Dramatically, the play works extremely well, moving forward at an exciting pace, each act with many short scenes, outrage, anger and intrigue reduced from their perilous dimension in Jacobean and Elizabethan drama to the occasion for hilarity, farce and a vivacious and rapid dialogue.
Here is an extract from the hilarious scene ( Act IV Scene VI) when Lord Foppington visits Sir Tunbelly to marry the good man's daughter and is mistaken only to be mistakern for a "stroller"
Sir Tunbelly Come, bring him along, bring him along !
Lord Foppingtom What the pax do you mean, gentlemen ! Is it fair-time, that you are all drunk before dinner ?
Sir Tunbelly Drunk, sirrah ! Here's an impudent rogue for you ! Drunk or sober, bully, I'm a justice of the peace, and know how to deal with strollers.
Lord Foppington Strollers !
John Vanbrugh's The Relapse is an exubert entertainment and distraction from the sombre mood of these early 2020's, a paly in which "infection" means not some bitrre apocalyptic made in China virus, but the sudden twinge of the libido.
Berenthia (Breaking from him)
Oh Lard, let me go! 'Tis the palgue and we shall all be infected.

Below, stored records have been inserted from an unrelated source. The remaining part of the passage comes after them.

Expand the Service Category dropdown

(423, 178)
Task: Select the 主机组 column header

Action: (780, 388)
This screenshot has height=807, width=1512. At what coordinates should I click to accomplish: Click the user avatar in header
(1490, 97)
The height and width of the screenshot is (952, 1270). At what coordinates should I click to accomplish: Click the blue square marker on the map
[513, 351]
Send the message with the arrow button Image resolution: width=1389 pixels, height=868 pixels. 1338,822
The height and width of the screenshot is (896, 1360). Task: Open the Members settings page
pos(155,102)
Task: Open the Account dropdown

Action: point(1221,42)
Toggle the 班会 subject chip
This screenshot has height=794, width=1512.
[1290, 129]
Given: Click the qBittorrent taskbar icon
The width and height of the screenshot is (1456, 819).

Loveless (Catching her in his arms, and kissing her)
Then we'll die together, my charming angel!
Berenthia
Oh God-the devil's in you! Lord, let me go, here's somebody coming.
For those born before 1960, this play written and first performed centuries ago, might evoke nostalgic memories of the amoral, superfiical, lively and adventurous time of younger days, when missionary earnestness and a constant fear of dying were considered weaknesses, not virtues.